**INSTRUCTIONS FOR THE TASK**
Your task is to gather the lines below that hold the string "computer".

**RECORDS SHOWN**
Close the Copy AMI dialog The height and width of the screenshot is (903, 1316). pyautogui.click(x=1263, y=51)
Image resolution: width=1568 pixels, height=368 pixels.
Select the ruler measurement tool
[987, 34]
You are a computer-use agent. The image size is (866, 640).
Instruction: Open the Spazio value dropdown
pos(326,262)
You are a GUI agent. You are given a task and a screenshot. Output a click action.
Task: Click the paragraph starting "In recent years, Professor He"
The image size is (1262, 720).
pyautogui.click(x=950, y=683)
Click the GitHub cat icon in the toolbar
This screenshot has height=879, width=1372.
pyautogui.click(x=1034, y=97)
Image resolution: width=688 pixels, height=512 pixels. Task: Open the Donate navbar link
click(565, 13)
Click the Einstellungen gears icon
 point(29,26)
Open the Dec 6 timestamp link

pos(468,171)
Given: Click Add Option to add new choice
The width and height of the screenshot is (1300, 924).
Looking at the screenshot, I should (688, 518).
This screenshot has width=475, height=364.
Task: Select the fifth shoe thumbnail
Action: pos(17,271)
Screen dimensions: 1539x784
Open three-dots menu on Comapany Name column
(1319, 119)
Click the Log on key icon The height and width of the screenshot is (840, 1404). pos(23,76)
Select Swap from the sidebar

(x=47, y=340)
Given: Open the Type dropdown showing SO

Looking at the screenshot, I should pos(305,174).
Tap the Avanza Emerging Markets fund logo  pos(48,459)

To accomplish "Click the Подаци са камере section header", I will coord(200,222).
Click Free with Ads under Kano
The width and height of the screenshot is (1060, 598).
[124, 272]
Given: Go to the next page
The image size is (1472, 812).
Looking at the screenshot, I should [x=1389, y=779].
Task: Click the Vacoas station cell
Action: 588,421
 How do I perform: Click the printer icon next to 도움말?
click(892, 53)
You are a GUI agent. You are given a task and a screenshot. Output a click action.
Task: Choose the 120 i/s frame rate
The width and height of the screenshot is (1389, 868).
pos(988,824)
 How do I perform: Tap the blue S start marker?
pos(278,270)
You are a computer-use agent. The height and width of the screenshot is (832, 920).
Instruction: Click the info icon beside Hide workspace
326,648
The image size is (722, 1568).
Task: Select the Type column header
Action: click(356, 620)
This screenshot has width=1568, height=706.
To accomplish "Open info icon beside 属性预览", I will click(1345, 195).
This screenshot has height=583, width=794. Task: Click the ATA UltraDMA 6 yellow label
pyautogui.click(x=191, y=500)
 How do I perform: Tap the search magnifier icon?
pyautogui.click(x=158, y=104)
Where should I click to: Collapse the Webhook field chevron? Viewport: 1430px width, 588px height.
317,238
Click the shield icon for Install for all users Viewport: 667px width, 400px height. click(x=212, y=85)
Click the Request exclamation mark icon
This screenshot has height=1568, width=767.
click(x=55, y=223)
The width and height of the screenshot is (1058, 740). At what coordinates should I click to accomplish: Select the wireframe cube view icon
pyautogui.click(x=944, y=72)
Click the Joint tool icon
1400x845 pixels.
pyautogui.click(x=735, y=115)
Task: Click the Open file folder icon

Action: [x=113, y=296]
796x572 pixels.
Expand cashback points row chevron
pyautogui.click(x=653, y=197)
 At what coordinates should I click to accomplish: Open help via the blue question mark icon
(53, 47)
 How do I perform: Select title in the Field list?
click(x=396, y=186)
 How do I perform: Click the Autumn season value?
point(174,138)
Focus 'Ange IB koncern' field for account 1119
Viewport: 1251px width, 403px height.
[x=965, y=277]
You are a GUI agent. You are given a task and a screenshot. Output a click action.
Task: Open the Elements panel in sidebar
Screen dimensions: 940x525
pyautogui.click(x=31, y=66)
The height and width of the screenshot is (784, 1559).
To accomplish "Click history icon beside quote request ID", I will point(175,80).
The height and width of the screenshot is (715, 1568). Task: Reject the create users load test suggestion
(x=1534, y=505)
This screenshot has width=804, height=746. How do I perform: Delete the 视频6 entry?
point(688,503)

**RESPONSE TO THIS TASK**
You are a computer-use agent. The image size is (866, 640).
You are a computer-use agent. The height and width of the screenshot is (832, 920).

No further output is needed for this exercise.